WHAT THE TASK ASKS => Lines in the listing below containing the string "krom" are to be identified and copied.

GIVEN INFORMATION =>
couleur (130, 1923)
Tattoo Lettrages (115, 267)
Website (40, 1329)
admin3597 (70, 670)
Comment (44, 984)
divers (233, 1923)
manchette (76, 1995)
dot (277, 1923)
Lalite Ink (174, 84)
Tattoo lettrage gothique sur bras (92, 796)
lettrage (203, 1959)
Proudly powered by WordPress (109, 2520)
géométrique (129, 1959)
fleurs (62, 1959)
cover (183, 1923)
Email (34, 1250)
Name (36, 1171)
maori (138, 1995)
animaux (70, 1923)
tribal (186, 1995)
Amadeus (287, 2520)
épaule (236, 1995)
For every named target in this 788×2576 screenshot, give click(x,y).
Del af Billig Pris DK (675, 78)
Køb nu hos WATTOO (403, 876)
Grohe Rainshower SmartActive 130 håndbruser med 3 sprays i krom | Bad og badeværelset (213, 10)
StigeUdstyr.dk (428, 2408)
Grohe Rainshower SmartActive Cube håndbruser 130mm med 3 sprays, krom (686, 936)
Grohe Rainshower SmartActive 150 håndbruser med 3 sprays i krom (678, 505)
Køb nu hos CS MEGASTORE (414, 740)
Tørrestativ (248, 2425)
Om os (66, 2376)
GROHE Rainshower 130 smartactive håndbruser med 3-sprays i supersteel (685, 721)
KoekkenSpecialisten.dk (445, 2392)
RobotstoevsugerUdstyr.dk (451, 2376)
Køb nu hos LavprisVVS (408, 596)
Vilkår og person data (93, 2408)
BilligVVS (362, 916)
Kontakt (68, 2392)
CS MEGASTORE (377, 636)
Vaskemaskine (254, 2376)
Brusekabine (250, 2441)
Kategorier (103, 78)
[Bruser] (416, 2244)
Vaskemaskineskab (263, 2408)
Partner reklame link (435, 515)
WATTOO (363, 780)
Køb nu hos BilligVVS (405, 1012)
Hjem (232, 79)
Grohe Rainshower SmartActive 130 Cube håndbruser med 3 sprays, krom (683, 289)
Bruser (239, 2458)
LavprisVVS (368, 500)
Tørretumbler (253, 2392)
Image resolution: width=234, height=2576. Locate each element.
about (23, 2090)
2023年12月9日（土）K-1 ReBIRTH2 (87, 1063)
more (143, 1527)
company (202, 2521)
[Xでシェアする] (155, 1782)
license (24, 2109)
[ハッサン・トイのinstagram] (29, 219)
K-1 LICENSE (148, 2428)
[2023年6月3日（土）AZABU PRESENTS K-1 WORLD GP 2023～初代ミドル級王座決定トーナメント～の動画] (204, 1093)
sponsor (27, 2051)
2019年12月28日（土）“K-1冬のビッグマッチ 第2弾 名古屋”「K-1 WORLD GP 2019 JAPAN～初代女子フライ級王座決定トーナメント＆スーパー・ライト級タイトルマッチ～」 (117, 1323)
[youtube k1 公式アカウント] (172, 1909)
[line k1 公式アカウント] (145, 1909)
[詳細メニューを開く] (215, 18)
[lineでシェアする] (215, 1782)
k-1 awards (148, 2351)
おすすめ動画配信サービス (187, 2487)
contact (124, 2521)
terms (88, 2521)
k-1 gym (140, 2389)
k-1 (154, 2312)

ANSWER =>
Grohe Rainshower SmartActive 130 håndbruser med 3 sprays i krom | Bad og badeværelset (213, 10)
Grohe Rainshower SmartActive Cube håndbruser 130mm med 3 sprays, krom (686, 936)
Grohe Rainshower SmartActive 150 håndbruser med 3 sprays i krom (678, 505)
Grohe Rainshower SmartActive 130 Cube håndbruser med 3 sprays, krom (683, 289)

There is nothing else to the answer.